4. Il résulte de ce qui précède, et sans qu'il soit besoin d'examiner les autres moyens de la requête, que Mme A est fondée à demander l'annulation de la décision du 22 septembre 2022 par laquelle la préfète du Loiret a rejeté sa demande de titre de séjour, ainsi que, par voie de conséquence, des décisions du même jour portant obligation de quitter le territoire français dans le délai de trente jours et fixant le pays de destination de la mesure d'éloignement.

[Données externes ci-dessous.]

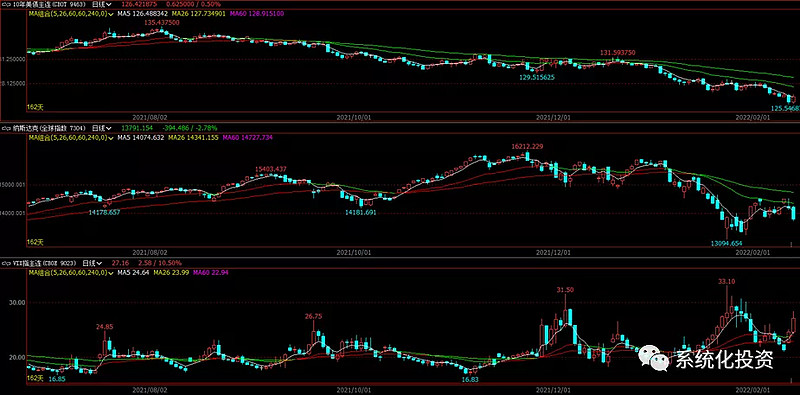
Task: Open 日线 period dropdown in the VIX chart
Action: click(92, 263)
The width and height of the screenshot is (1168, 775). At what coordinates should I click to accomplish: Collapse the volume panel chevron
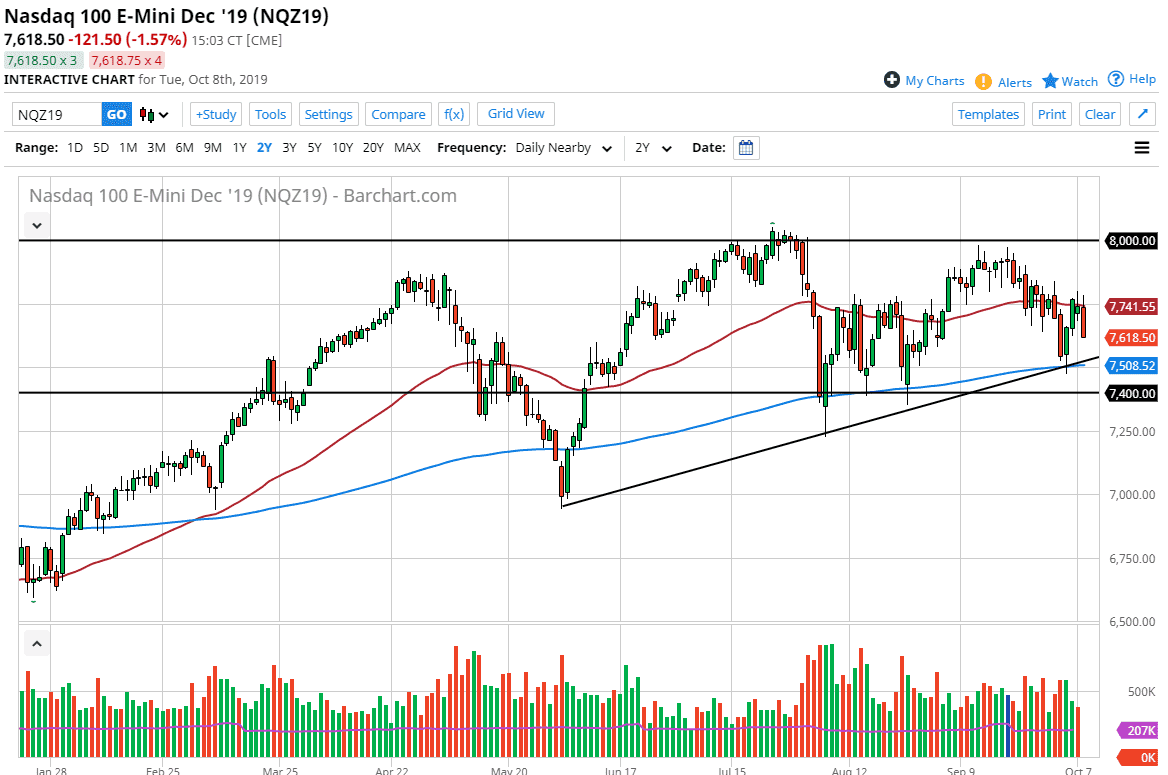pos(36,642)
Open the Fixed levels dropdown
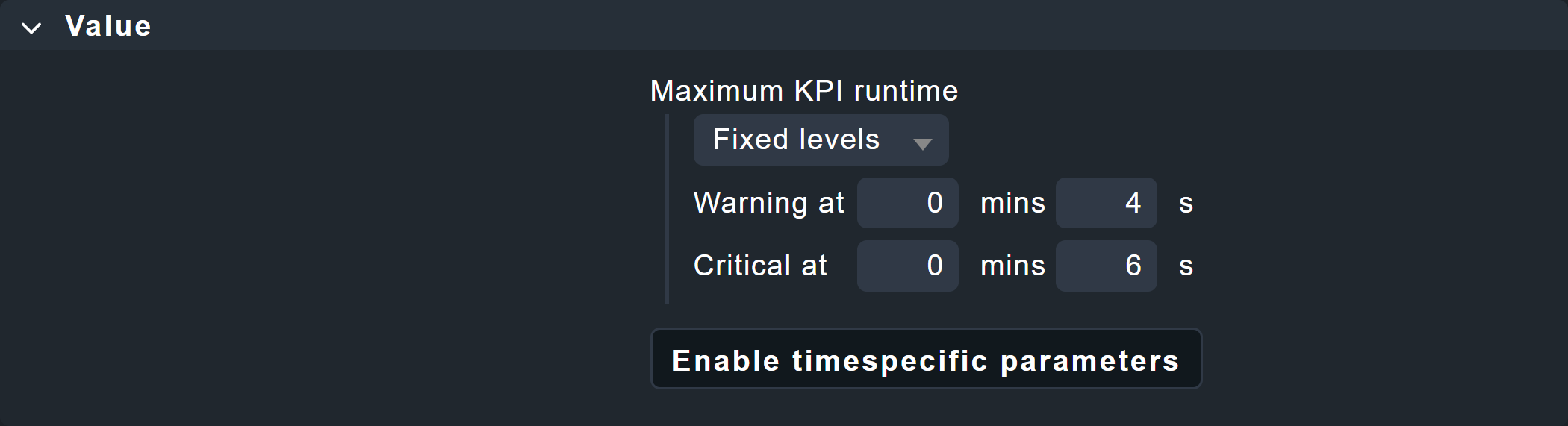The image size is (1568, 426). coord(820,140)
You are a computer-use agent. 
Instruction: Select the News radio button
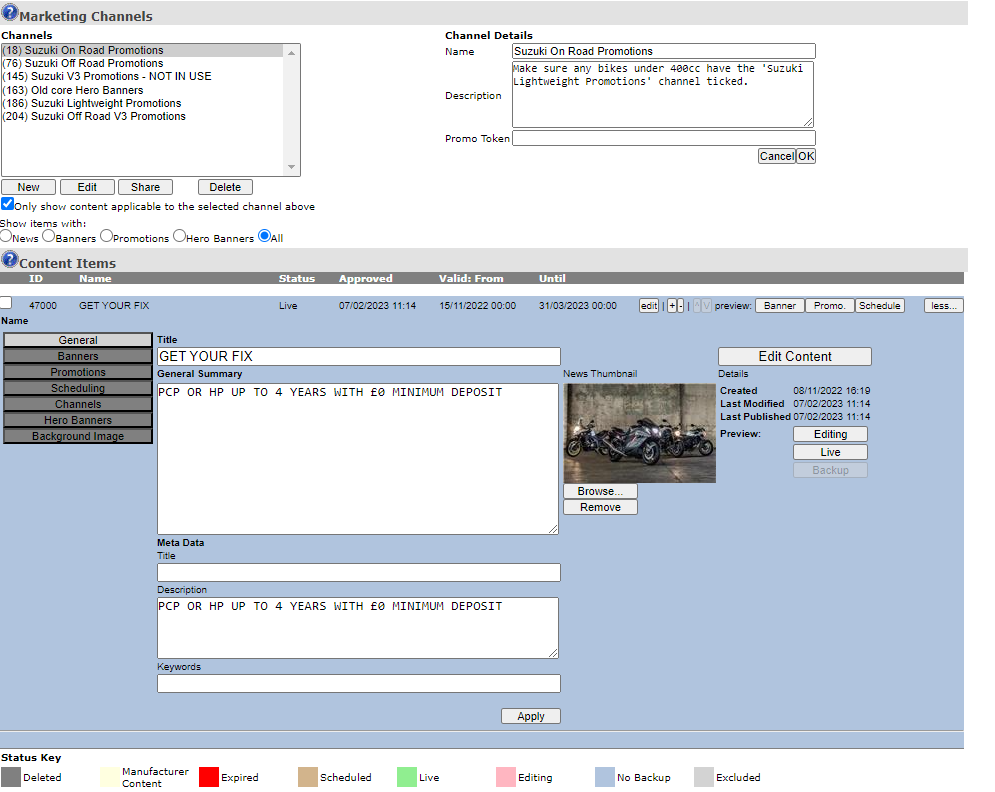coord(6,237)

Sur les conclusions aux fins d'injonction et d'astreinte :

5. Compte tenu du motif d'annulation retenu, le jugement n'implique pas nécessairement que le titre de séjour sollicité par Mme A lui soit accordé. Il implique, en revanche, que la situation de Mme A soit réexaminée. Il y a lieu, en l'espèce, d'ordonner à la préfète du Loiret de réexaminer la situation de Mme A dans le délai de deux mois à compter de la notification du présent jugement et de lui délivrer, dans le délai de quinze jours, une autorisation provisoire de séjour pendant la durée de ce réexamen.

Sur les frais du litige :

6. Mme A a obtenu le bénéfice de l'aide juridictionnelle. Par suite, son avocat peut se prévaloir des dispositions des articles L. 761-1 du code de justice administrative et 37 de la loi du 10 juillet 1991. Il y a lieu, dans les circonstances de l'espèce, et sous réserve que Me Greffard-Poisson, avocate de Mme A, renonce à percevoir la somme correspondant à la part contributive de l'Etat, de mettre à la charge de l'Etat le versement à Me Greffard-Poisson de la somme demandée de 1 500 euros.

D E C I D E :

Article 1er : L'arrêté du 22 septembre 2022 de la préfète du Loiret est annulé.

Article 2 : Il est enjoint à la préfète du Loiret de procéder au réexamen de la demande de Mme A dans un délai de deux mois à compter de la notification du présent jugement et de lui délivrer, dans le délai de quinze jours, une autorisation provisoire de séjour pendant la durée de ce réexamen.

Article 3 : Il est mis à la charge de l'État le versement à Me Greffard-Poisson, avocate de la requérante, de la somme de 1 500 euros au titre des articles L. 761-1 du code de justice administrative et 37 de la loi du 10 juillet 1991, sous réserve que ce conseil renonce à percevoir la somme correspondant à la part contributive de l'État.

Article 4 : Le présent jugement sera notifié à Mme B A, Me Bénédicte Me Greffard-Poisson et à la préfète du Loiret.

Délibéré après l'audience du 25 juin 2024, à laquelle siégeaient :

M. Guével, président,

M. Lombard, premier conseiller rapporteur,

M. Lardennois, premier conseiller.

Rendu public par mise à disposition au greffe le 18 septembre 2024.

Le rapporteur,

A. LOMBARDLe président,

B. GUÉVELLe greffier,

B. VESIN

La République mande et ordonne à la préfète du Loiret en ce qui la concerne ou à tous commissaires de justice à ce requis en ce qui concerne les voies de droit commun contre les parties privées, de pourvoir à l'exécution de la présente décision.